O yıllarda tek kanaldan siyah-beyaz televizyon yayını yapan TRT’de çalışıyorum.
Günün birinde İstanbul Mali Polisi, margarin karaborsacılarına baskın düzenleyeceğini bildirince, TRT’’den ben ve kameraman arkadaşım operasyonu izlemekle görevlendiriliyoruz.
Önce karaborsacının deposu basılıyor, tavanlara kadar yükselen tonlarca margarin kolilerine el konuluyor.
Ekipler daha sonra karaborsacının aynı zamanda depo olarak kullandığı evine yöneliyor.
Ama o da ne?
Evde margarin yerine, ağzına kadar zeytinyağı dolu çok sayıda kavanozun depolandığı ortaya çıkıyor.
Dayanamayıp karaborsacıya soruyorum:
“Zeytinyağını da karaborsa için mi stokluyorsunuz?..”
Adam gülüyor.
“Hayır!” diyor. “Bizim eve margarin girmez. Donmuş yağ kanserojen olduğu için sadece zeytinyağı tüketiriz.

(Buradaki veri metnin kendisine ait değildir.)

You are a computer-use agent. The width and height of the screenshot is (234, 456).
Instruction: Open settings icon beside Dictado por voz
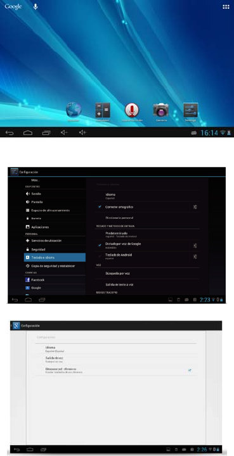click(195, 246)
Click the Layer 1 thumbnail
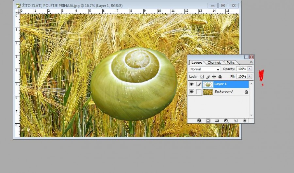 tap(208, 84)
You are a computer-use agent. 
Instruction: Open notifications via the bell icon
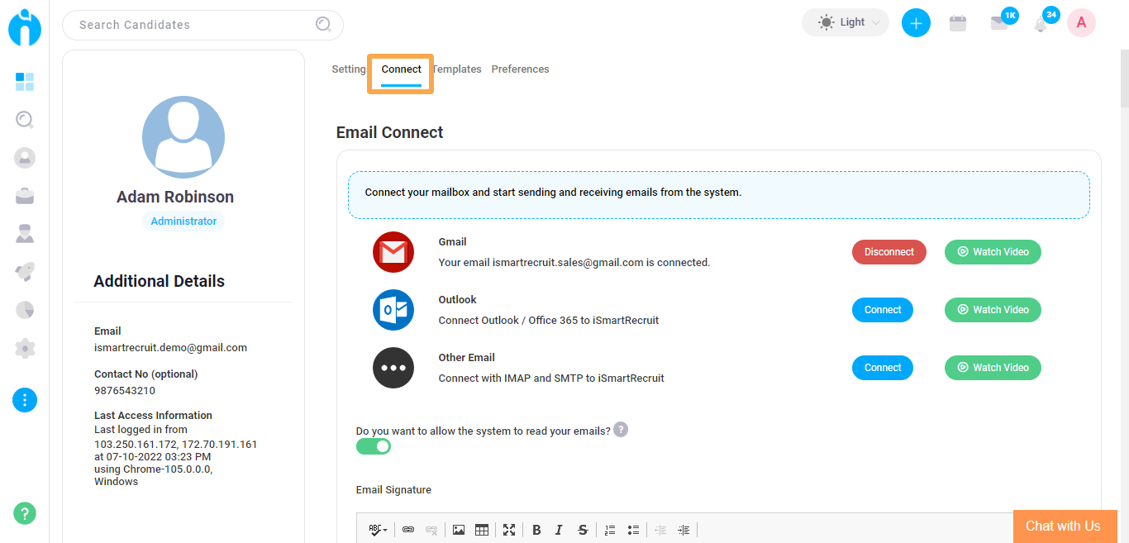1041,22
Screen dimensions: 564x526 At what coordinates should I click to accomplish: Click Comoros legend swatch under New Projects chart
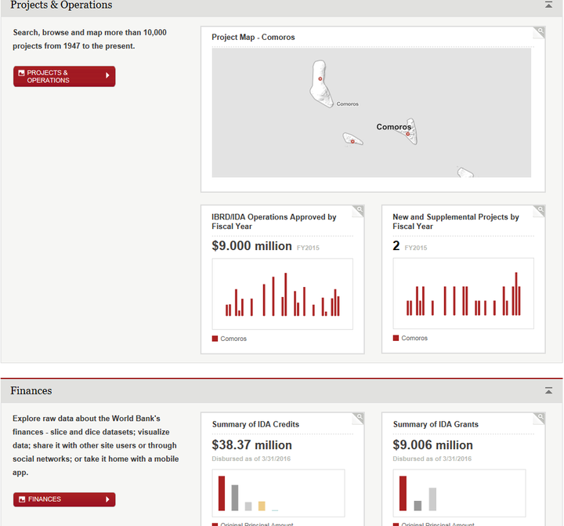point(396,338)
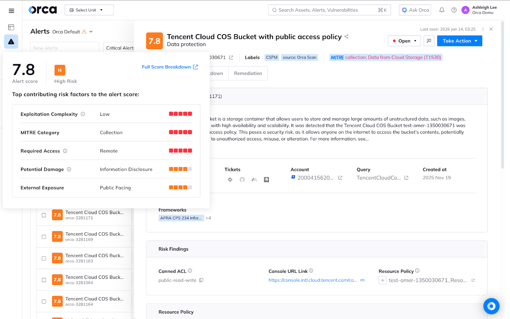
Task: Select the Critical Alerts tab
Action: [120, 48]
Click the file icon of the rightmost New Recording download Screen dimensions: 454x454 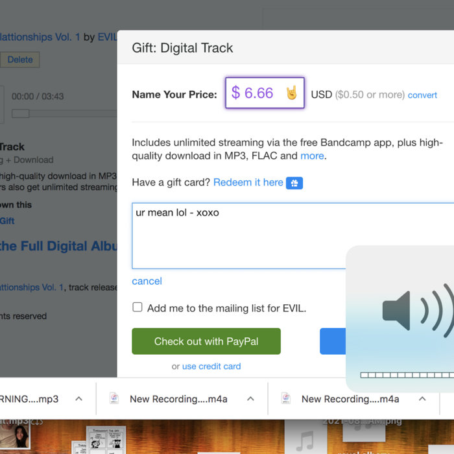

Pilavı bile zeytinyağı ile pişiririz!..”
Kendisi yemiyor, ailesine de yedirmiyor ama halka yediriyor!.. Hem de karaborsasını yaparak fahiş fiyatla!..

★★★

Demem o ki;
Bugün de bazı temel tüketim maddeleriyle ilgili sıkıntılar, kuyruklar söz konusu.
Yıllarca Ecevit’i ve CHP’yi karalamak için kullanılan kuyruklar, üretim politikalarındaki yanlışlar sonucu değil, merhum Ecevit’in emperyalizmin buyrukları karşısında eğilip bükülmemesi ve Kıbrıslı Türklerin canlarını EOKA çetelerine teslim etmemekte direnmesi sonucu yaratılmıştı.
Günümüzdeki sıkıntıların nedeni ise üretimde planlama anlayışının rafa kaldırılması!..
Yani arada dağlar kadar fark var!..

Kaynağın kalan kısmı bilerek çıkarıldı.